Children's waistlines have expanded by two clothing sizes over the past 20 years, a new study shows.
Their waists have increased by about 4cm (1.57in) over the past two decades, reveals the research from the Archives of Disease in Childhood.
Researchers say the figures, which also show that girls are getting fatter quicker than boys, are proof of the alarming growth in child obesity in the UK.
Dr Mary Rudolf of East Leeds Primary Care Trust, says in today's British Medical Journal: "This figure is all the more disturbing when one reflects on how many notches on a belt this represents."
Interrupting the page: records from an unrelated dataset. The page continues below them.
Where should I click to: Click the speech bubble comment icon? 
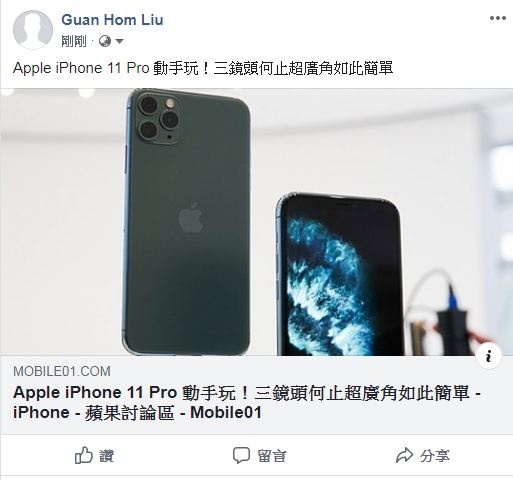click(241, 455)
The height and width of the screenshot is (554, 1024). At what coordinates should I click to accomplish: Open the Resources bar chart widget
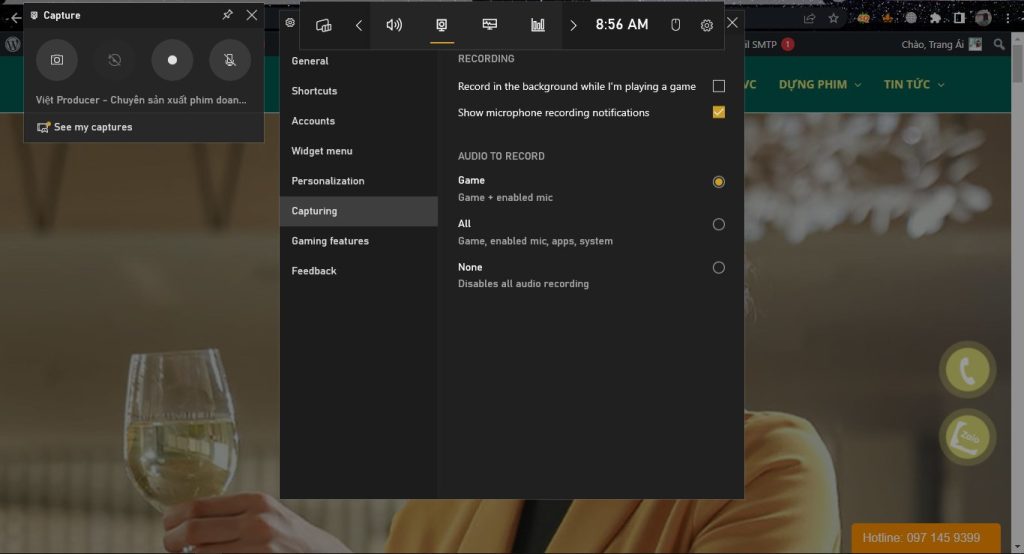(x=538, y=25)
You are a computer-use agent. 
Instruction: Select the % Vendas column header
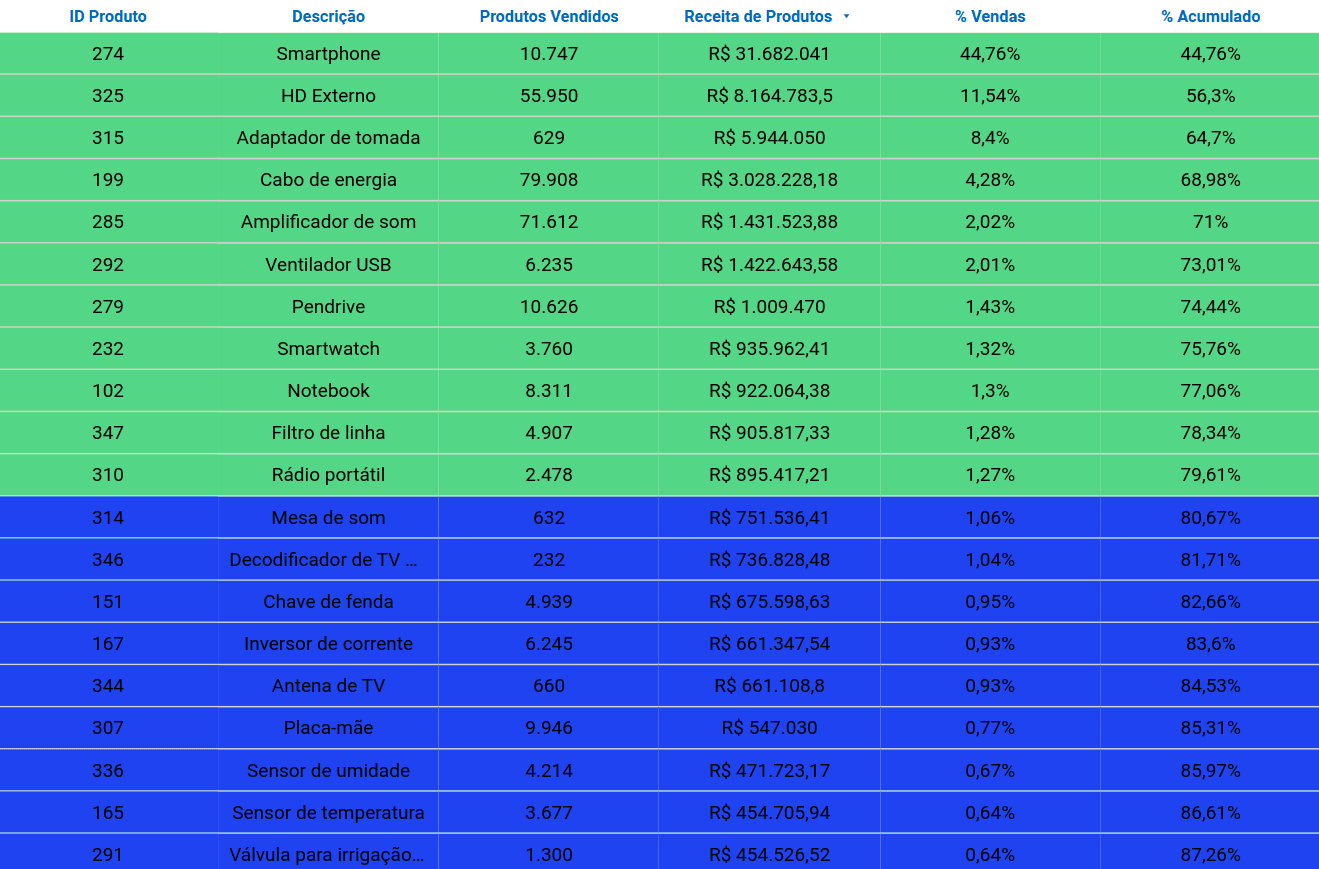[990, 16]
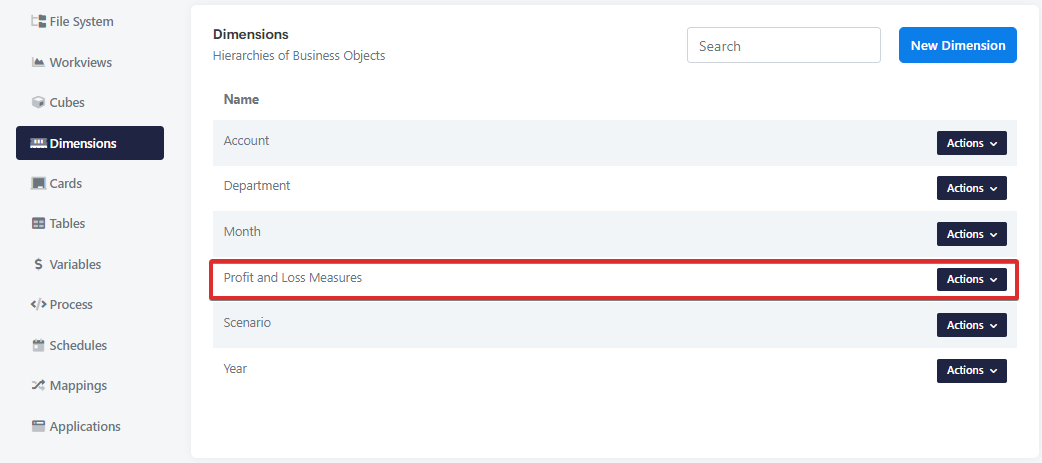Create a New Dimension
This screenshot has height=463, width=1042.
pyautogui.click(x=957, y=45)
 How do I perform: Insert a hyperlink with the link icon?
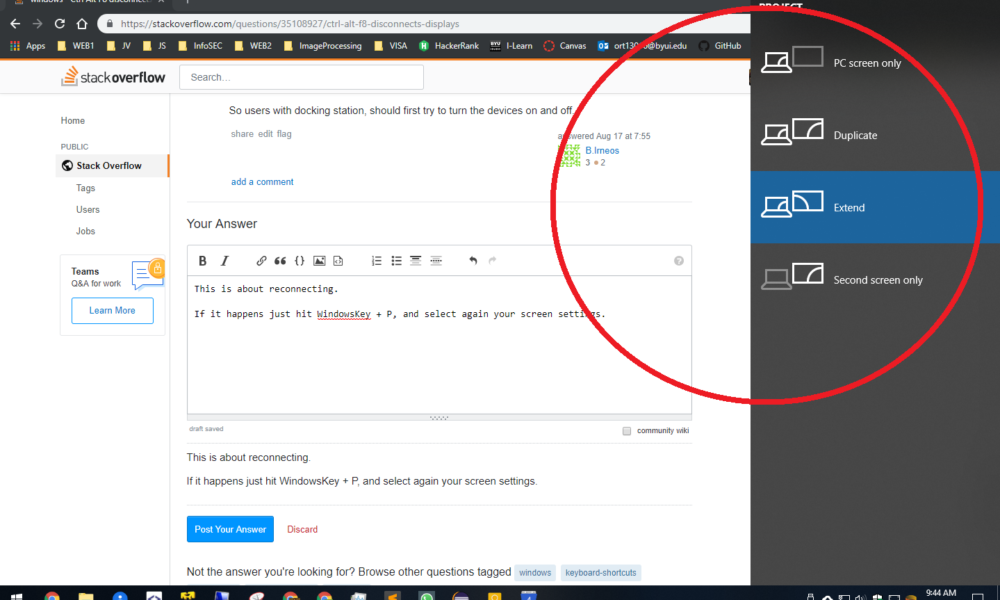261,260
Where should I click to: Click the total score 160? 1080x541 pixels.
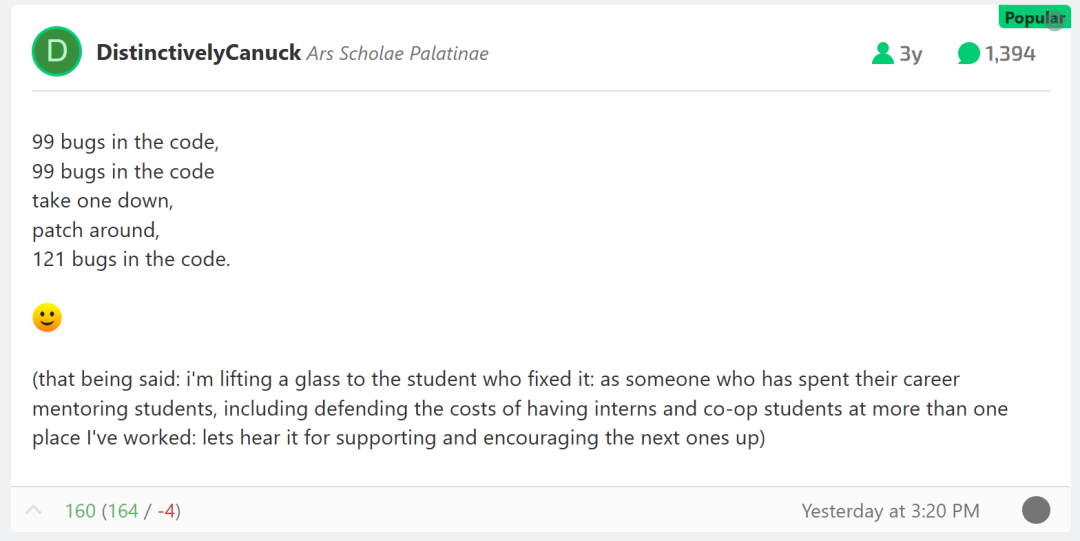coord(80,511)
Waist size is seen as an important indicator because of the link between abnormal girth in adulthood and increased risk of heart disease. Researchers weighed and measured 500 children from 18 schools from 1996 to 2001, and compared the figures with past research.
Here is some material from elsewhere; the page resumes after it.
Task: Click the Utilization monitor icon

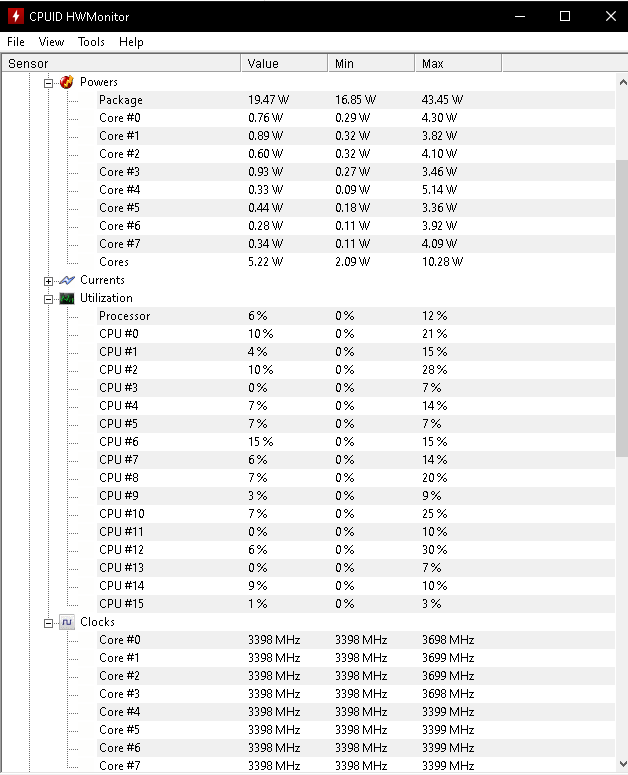Action: (67, 299)
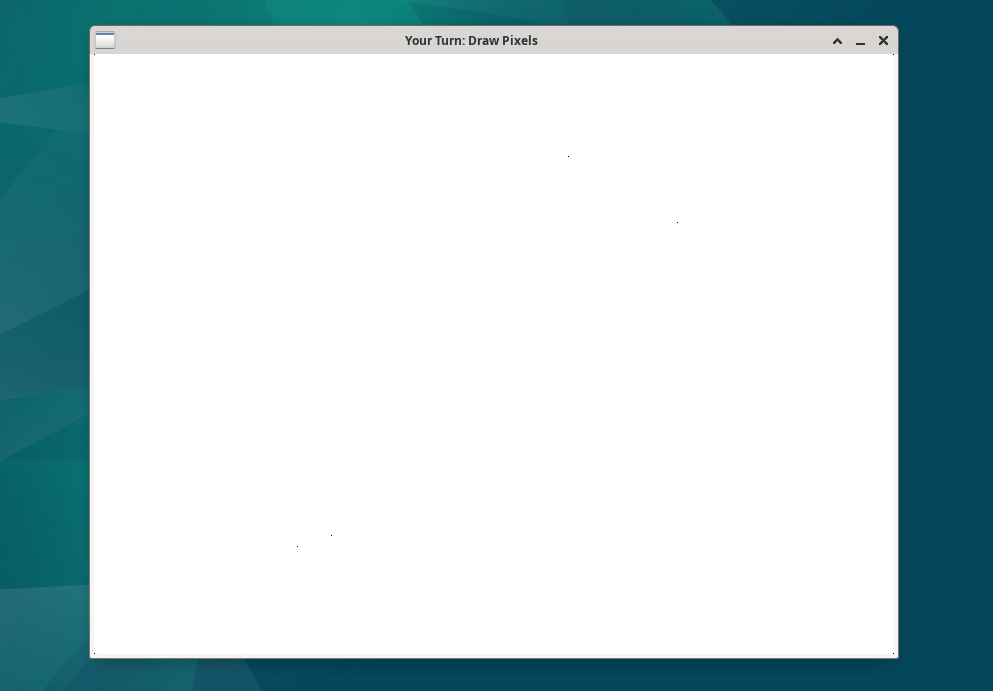Viewport: 993px width, 691px height.
Task: Click the drawn pixel pair in the lower-left canvas
Action: click(x=330, y=536)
In the final year, 315 children from the group, with an average age of 13, were examined and it was found their weight gain exceeded what would be expected against normal growth.
In 1996, one in 10 boys and one in eight girls were overweight; by 2001 one in seven boys and one in six girls were overweight. Waist sizes were also "significantly larger" than in 1996.
Dr Rudolf said: "The previous rise in body mass index levels reported through primary schools has continued into secondary school and emphasises the need for more rigorous efforts to stem the tide of child obesity."